When we think we are right and good, we place ourselves above others, and that automatically suppresses dialogue and leads to binary thinking: I’m right, therefore you are wrong; I’m good, therefore you are bad. I would add to this article that the same thinking needs to apply to left- and right-wing political views.
“The people and environment around you may completely convince you that you are correct and that the rest of the world is wrong, and that’s something that we often take great consol[ation] in… knowing what we’re “supposed” to be doing. It gives us a sense of purpose, direction, reason. It makes us feel as though we’re on the right path. It’s important to have a fundamental understanding of what we will and will not do. However, part of everyone’s “code of conduct,” if you will, should be to revere others regardless of who and what they are.”
I think this is especially important in the internet era. We tend to “friend” people who have similar religious and political views, and de-friend people who go against our views. This only entrenches us further in our belief that we are right and good and others are wrong and bad. When we get into our “right and good” corners, we feel safe and righteous, but we completely stifle the kind of reflection and open-minded thinking that is necessary to solve our problems.
I am certainly guilty of this. I have a megaton crapload of friends on Facebook, but I can think of only a handful of them who openly express views that are significantly opposed to mine. Sometimes when I read posts that go against my beliefs, I feel an almost magnetic repulsion that makes me search for the defriending mechanism. But I try to resist that urge because I strongly believe that exposure to a wide range of views is important to my development as a person. Instead, I try to follow the links that they post to get a better idea of their worldview. I don’t like doing this, and I don’t do it all the time (I would much rather look at pictures of cats than read about abortion, gun control, and theism in my spare time), but I think of it as the spiritual equivalent of taking a teaspoon of cod liver oil in the morning. (I don’t actually do that, though.)
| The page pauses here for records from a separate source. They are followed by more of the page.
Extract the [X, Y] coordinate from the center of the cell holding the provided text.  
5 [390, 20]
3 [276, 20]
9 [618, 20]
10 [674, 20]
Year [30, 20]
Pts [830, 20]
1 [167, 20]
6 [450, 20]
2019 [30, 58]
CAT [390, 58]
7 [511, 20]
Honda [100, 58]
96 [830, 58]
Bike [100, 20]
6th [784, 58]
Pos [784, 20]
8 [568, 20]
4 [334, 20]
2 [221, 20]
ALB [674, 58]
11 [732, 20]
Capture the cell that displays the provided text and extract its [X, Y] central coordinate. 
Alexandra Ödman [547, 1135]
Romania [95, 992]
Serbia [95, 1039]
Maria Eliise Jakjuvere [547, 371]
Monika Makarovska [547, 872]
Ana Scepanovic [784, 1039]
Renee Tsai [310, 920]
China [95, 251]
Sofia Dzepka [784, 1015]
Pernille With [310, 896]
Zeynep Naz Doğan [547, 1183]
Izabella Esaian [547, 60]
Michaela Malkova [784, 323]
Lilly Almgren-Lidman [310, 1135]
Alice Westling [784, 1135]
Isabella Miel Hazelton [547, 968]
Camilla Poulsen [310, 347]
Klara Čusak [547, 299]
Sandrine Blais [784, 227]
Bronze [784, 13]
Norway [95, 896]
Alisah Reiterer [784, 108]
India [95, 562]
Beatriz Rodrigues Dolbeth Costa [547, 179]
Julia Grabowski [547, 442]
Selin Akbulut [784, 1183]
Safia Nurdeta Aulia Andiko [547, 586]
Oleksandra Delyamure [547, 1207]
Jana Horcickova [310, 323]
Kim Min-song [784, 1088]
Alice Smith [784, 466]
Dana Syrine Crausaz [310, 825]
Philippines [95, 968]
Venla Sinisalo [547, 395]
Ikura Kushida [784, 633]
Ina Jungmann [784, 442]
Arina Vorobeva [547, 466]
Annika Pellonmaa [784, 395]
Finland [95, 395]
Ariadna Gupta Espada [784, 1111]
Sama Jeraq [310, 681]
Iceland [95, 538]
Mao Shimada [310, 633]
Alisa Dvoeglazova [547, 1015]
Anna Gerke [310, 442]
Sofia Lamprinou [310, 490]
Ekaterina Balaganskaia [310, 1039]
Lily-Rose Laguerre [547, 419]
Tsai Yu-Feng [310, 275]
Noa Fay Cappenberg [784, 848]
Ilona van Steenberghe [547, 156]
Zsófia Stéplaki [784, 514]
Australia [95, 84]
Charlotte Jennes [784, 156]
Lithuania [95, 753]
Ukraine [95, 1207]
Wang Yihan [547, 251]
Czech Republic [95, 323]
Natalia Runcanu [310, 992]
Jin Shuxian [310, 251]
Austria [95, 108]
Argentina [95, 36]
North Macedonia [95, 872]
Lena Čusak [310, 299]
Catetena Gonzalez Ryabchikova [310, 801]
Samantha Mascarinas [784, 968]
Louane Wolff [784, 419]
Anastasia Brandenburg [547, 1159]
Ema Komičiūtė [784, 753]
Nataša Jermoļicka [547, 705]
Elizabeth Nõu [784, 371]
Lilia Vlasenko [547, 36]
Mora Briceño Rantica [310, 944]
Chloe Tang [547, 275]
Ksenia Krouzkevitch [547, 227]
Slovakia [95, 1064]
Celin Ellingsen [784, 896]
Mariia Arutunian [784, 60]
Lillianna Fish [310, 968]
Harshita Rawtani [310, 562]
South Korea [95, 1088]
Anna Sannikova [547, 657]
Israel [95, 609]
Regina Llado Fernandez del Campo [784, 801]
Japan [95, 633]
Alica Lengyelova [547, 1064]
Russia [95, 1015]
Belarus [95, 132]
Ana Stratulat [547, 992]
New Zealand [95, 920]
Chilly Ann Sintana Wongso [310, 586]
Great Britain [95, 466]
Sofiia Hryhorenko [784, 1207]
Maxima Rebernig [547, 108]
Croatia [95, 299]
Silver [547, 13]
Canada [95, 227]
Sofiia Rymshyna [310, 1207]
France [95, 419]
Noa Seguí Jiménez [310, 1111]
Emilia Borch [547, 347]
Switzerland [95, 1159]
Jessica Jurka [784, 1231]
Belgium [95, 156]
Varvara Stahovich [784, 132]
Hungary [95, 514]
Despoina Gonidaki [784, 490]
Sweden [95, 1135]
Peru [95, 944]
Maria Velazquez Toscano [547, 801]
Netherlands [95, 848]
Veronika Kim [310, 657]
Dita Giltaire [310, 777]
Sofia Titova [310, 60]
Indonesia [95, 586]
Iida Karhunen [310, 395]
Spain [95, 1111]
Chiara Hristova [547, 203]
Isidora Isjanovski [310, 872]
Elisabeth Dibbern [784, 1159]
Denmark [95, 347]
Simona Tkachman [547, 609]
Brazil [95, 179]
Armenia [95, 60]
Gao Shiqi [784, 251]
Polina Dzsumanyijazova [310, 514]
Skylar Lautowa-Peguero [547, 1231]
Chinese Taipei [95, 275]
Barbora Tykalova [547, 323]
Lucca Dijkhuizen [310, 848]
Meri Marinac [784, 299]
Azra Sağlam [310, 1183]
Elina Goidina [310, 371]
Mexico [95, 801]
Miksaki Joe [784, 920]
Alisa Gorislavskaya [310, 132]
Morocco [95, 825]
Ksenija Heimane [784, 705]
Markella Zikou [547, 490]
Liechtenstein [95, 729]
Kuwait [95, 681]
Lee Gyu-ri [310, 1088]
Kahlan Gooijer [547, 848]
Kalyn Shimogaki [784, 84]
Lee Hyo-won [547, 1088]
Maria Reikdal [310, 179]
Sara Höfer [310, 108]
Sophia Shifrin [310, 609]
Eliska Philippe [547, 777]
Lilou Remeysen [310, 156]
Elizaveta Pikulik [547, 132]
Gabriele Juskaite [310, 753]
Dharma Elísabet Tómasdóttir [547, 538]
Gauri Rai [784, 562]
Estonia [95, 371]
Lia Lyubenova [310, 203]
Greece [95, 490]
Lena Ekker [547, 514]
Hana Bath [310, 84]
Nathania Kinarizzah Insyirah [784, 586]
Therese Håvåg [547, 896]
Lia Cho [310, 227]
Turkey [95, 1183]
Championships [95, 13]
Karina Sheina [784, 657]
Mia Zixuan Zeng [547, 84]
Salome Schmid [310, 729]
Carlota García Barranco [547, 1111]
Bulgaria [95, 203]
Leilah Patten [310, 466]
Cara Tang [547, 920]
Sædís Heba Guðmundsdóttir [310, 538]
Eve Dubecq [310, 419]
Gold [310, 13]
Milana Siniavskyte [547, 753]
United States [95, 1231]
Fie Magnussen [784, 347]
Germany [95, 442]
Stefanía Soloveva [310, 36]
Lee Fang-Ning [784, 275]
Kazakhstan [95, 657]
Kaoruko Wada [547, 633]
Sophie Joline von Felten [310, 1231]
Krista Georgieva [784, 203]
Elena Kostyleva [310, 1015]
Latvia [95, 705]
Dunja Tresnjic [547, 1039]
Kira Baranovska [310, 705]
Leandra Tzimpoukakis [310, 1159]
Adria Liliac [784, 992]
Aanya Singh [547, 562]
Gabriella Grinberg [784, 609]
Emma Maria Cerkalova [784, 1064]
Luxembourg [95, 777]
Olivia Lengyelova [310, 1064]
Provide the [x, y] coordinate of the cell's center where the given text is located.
I think that Western culture has an obsession with good vs. evil and that forces us to feel like we need to keep what we perceive as “evil” at bay. Until we can open up our minds to the idea that there is more to the world than good vs. evil (God vs. Satan, hero vs. villain, terrorist vs. patriot, good vs. bad, right vs. wrong), we are doomed to continue our long and senseless history of “fighting the bad guys”.
Or, stated another way, a person who insists on this binary worldview, can’t also insist on being on the “good” side at all times.